La dérive des prix a atteint 7 % l’an dernier aux États-Unis, du jamais vu depuis… 39 ans. En zone euro, elle est passé en douze mois de presque zéro à 5 %, un niveau atteint pour la dernière fois il y a trente ans sur le continent. La France est en retrait, à 2,8 %, mais sans doute plus pour longtemps.
Cette flambée est essentiellement la conséquence des restrictions imposées suites au covid. Les confinements, fermeture des frontières et autres quarantaines ont perturbé les chaînes d’approvisionnement longues et complexes des industries mondialisées, avec des conséquences en cascade. En raison de la reprise de la demande l’an dernier, avec un goût de rattrapage des consommateurs après la levée de nombreuses restrictions, les entreprises sont prêtes à toutes les surenchères pour acquérir de quoi honorer leurs commandes.
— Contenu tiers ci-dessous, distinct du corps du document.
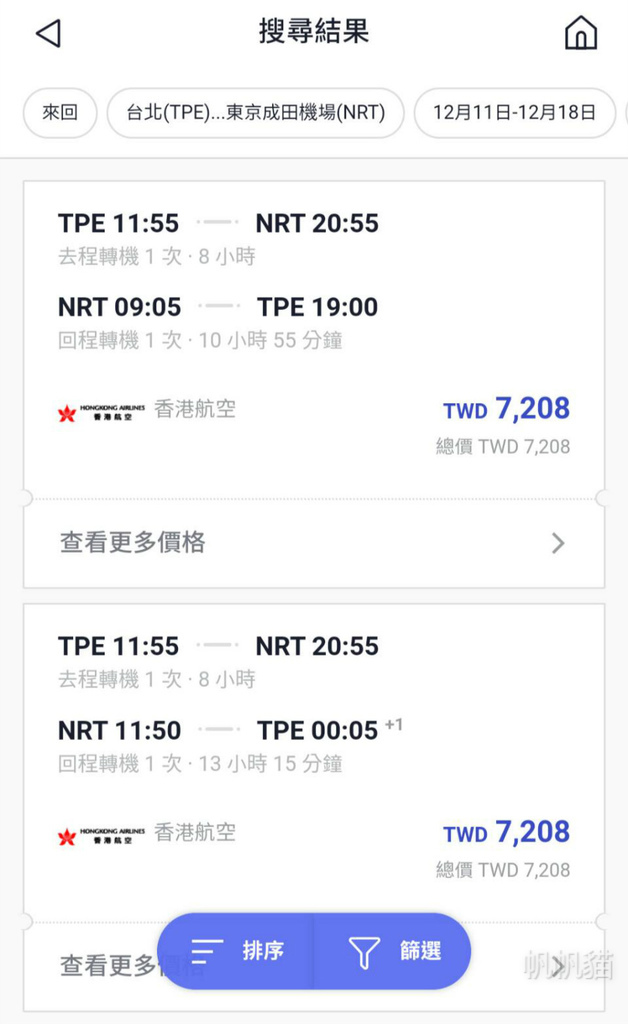Click the filter funnel icon
This screenshot has height=1024, width=628.
coord(364,952)
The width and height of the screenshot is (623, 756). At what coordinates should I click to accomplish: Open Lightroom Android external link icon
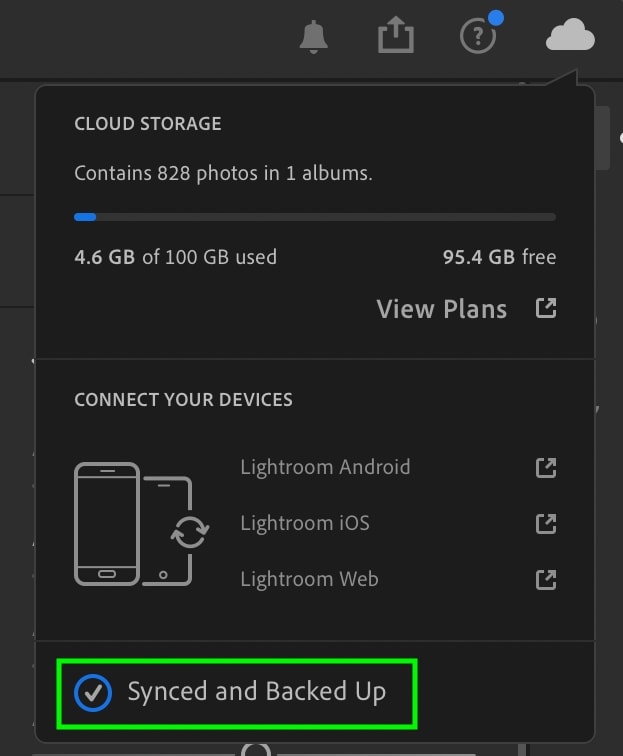pyautogui.click(x=546, y=468)
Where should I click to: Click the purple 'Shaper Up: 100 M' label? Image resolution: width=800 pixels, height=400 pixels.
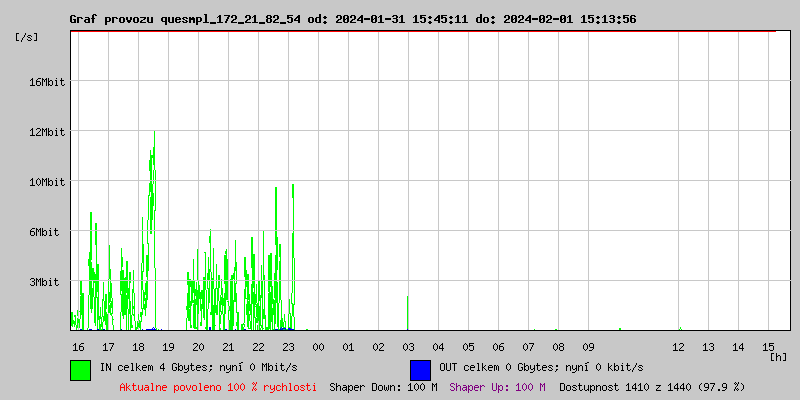[497, 387]
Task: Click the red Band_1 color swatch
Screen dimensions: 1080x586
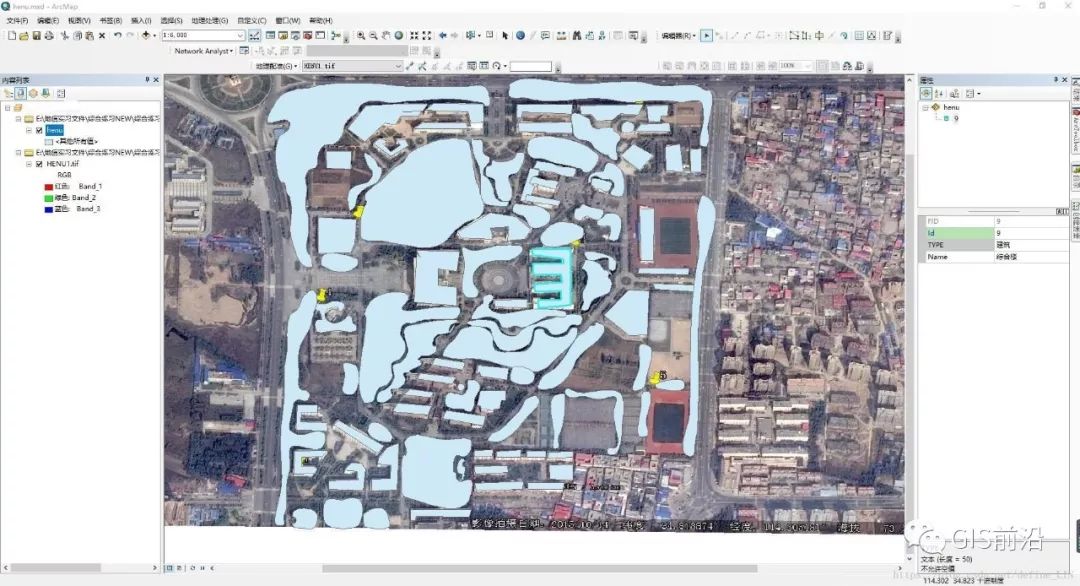Action: pos(48,186)
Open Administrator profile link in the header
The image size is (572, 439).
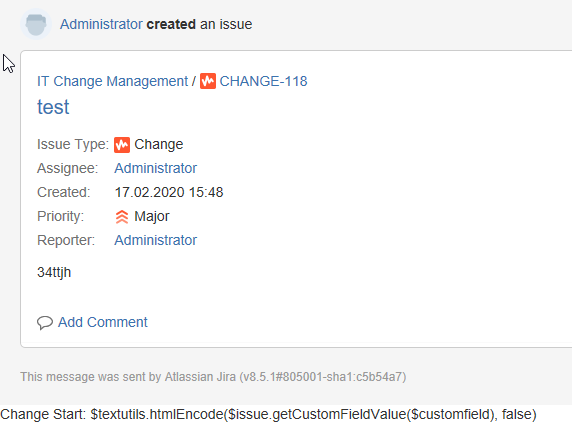point(101,24)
Elles souffrent aussi d’une pénurie de main-d’œuvre car le confinement a poussé beaucoup d’employés à abandonner leur travail, en quête d’un autre sens à leur vie.
Puisqu’il faut garder des collaborateurs et acquérir matériaux, bois de construction, semi-conducteurs, produits énergétiques, slot de fret, etc à tout prix, eh bien, précisément, cela s’opère à tout prix : plus élevé. Ce qui (en sus du jeu géopolitique du Kremlin) explique par exemple la multiplication par cinq des prix du gaz en un an.
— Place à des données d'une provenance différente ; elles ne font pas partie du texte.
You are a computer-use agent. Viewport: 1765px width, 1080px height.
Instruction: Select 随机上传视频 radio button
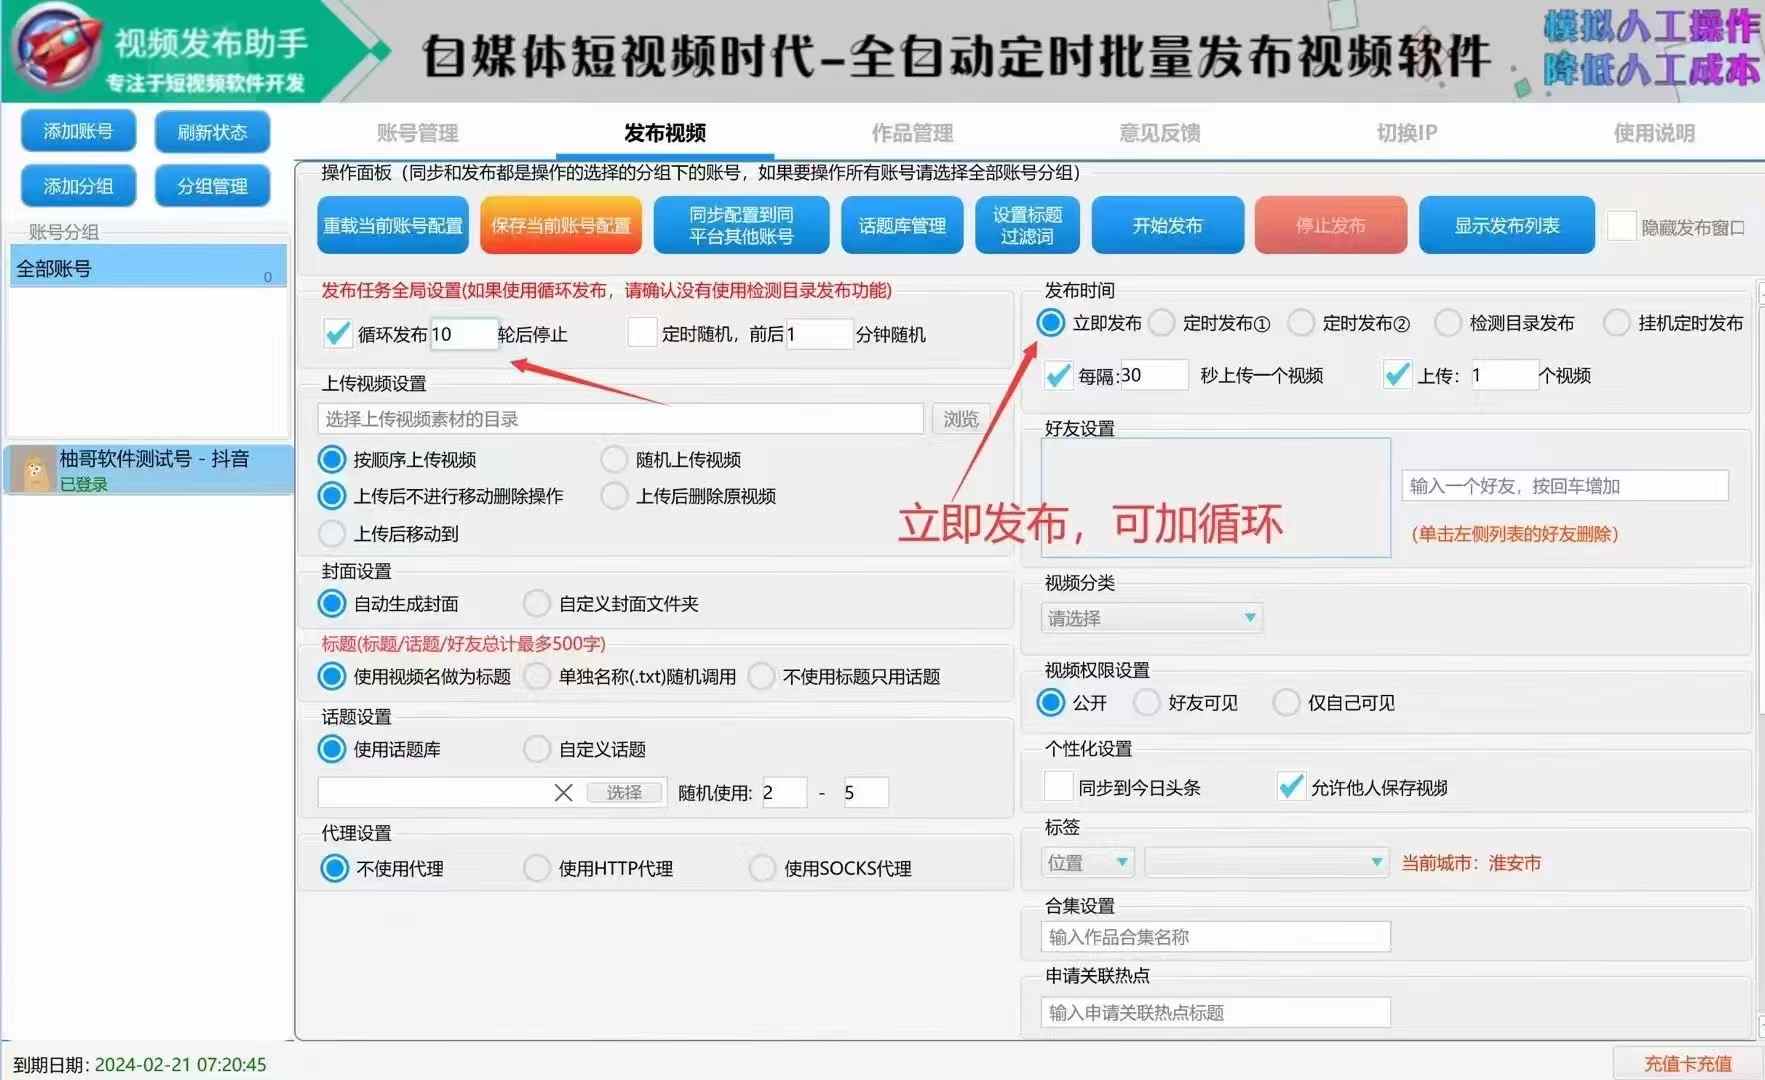pos(614,460)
L’inflation : le coût du quoi qu’il en coûte
S’y est ajouté un deuxième phénomène. Les pouvoirs publics européens et américains ont injecté des milliers de milliards d’euros ou de dollars dans l’économie, via leurs plans de relance. Politique résumée par le « quoi qu’il en coûte » d’Emmanuel Macron, en mars 2020, quand les trois quarts des salariés français étaient au chômage technique.
Comme un shot d’adrénaline pour un patient en arrêt cardiaque. Cela marche quand le cœur peut réagir, c’est-à-dire si les industries peuvent produire biens et services à due proportion. En cas de goulots d’étranglement, ou de pénuries comme celles en cours, cet afflux de liquidités pour un volume de biens et services peu augmenté attise automatiquement l’inflation.
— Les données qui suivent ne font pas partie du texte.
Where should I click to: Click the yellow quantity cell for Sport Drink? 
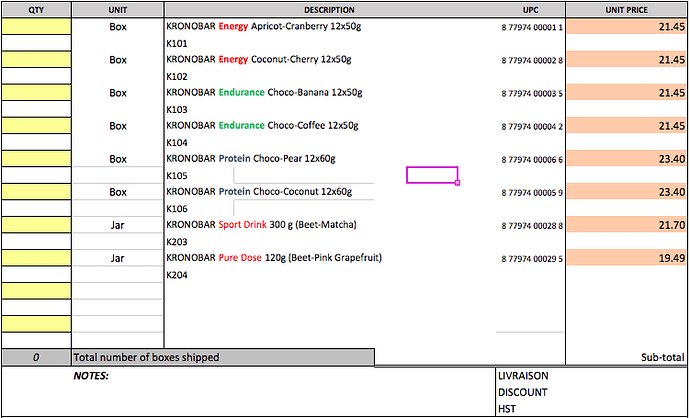(36, 225)

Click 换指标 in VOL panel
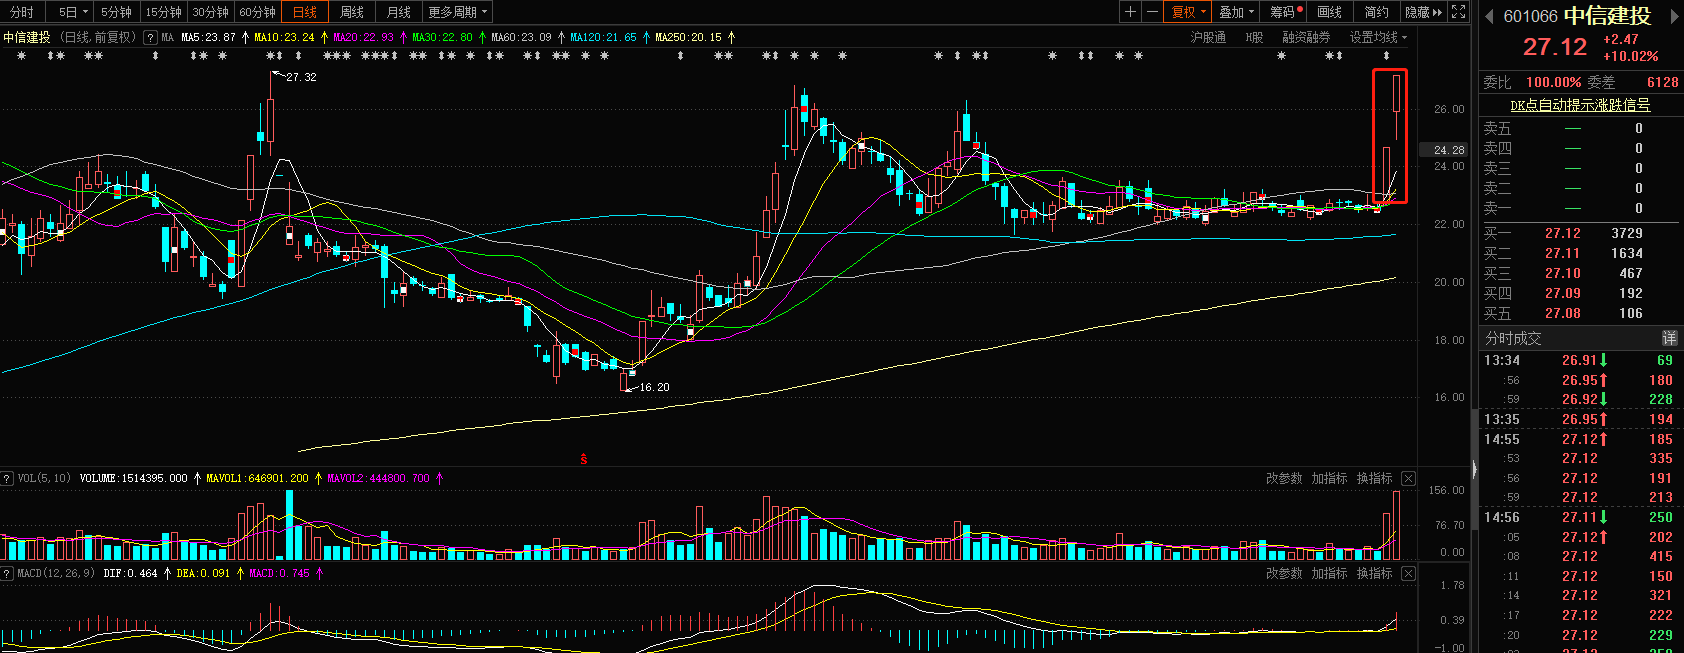1374,479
En outre, tout ceci survient dans un contexte de surabondance de liquidités depuis la crise financière de 2008. À l’époque, animées d’une créativité certaine, la Fed et la BCE avaient aussi injecté des doses massives d’argent via interventions non orthodoxes et autres quantitative easing.
Avec surtout pour résultat de créer des bulles boursières et immobilières. Depuis lors est menée une politique de taux d’intérêt très bas, voire nuls, (alors, les épargnants, heureux ?!) qui a gonflé les masses monétaires. Par exemple, le bilan de la Fed, censé refléter peu ou prou la richesse des États-Unis, a été multiplié par douze depuis 2008 et par deux depuis octobre 2020 !
Après le festin, l’addition, donc. Celle-ci sera salée pour les ménages à revenus fixes, salariés, retraités et indépendants aux tarifs contraints, car pour eux l’inflation constitue en fait une sorte d’impôt.
Vous gagnez 100 qui, par l’effet d’une inflation de 5 % ne vous permet plus d’acheter que l’équivalent de 95 aux prix de l’an dernier, c’est comme si « on » avait amputé votre revenu de 5 % ; sauf si parallèlement vous avez un gros crédit que vous remboursez en monnaie de singe.
Un montant que l’on peut comparer à celui de l’impôt sur le revenu de ceux des ménages qui en payent, en moyenne un mois de salaire. C’est-à-dire que l’inflation suscitée par les restrictions covid peut s’apparenter à une hausse de moitié de votre impôt sur le revenu… Hausse peut-être temporaire quand les goulots d’étranglement auront été résorbés… ou pas.